On Dec 8, 2007, at 02:30, Landon Fuller wrote:

On Dec 6, 2007, at 3:37 PM, Ryan Schmidt wrote:

Don't change this now, but remember for next time that the first revision of a given port version is 0, not 1. In the future, just remove the revision line when upgrading a port's version to get the default revision of 0.

The default is helpful (I use it), but what's -wrong- with being explicit?

Nothing's wrong with specifying "revision 0", certainly. It's just not necessary. Mostly, I was pointing out that the revision should have been 0, not 1.

-patchfiles patch-AU-configure patch-AU- src__plugins__macosx__ao_macosx.c
+patchfiles       patch-configure

Patchfiles should be named "patch-whatever.diff". See "port lint".

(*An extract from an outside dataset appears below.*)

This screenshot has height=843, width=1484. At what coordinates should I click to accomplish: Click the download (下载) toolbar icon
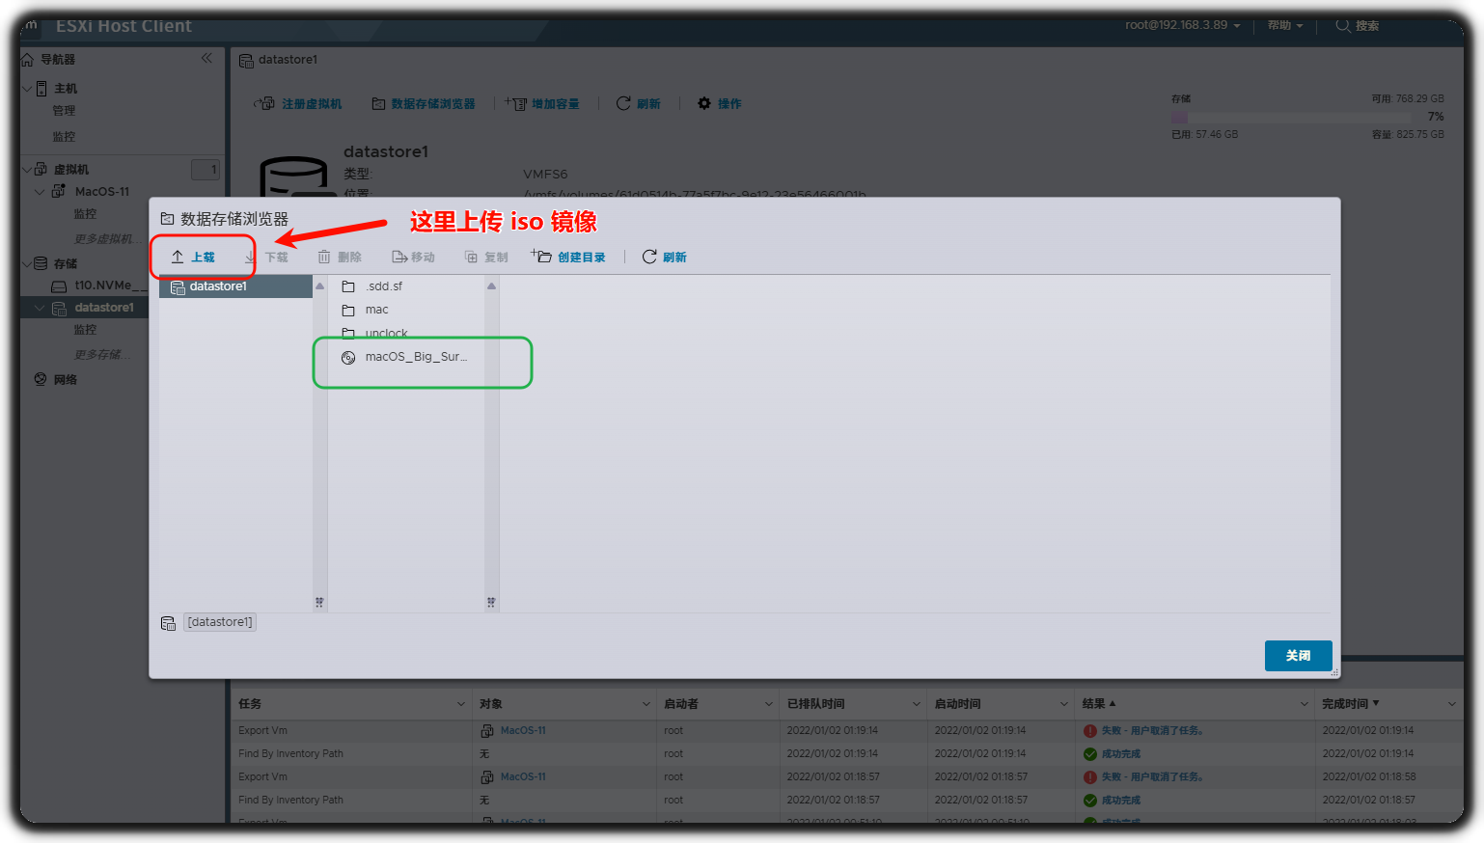pos(251,258)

I guess the same question here. Is there really something wrong with not using the .diff extension? These patches match the original naming guidelines, but they were just guidelines.

I've addressed this before, but my objection is that files should be named with an extension that identifies their content. Nevermind if you think filename extensions are a good or bad idea in general. On Mac OS X, they're a good idea, because you can associate files with programs based on the file's extension. If I want all diff files opened in TextWrangler, which I do, then I want to be able to inform the OS of that. If you don't name the diff files with a consistent extension (e.g. .diff), I cannot do this.

Furthermore, TextWrangler performs syntax highlighting based on the filename extension. If you call a file patch-AU- src__plugins__macosx__ao_macosx.c, TextWrangler thinks it is a C file and tries to syntax-highlight it as a C file. But it is not a C file. It is a difference of two C files. These are not equivalent.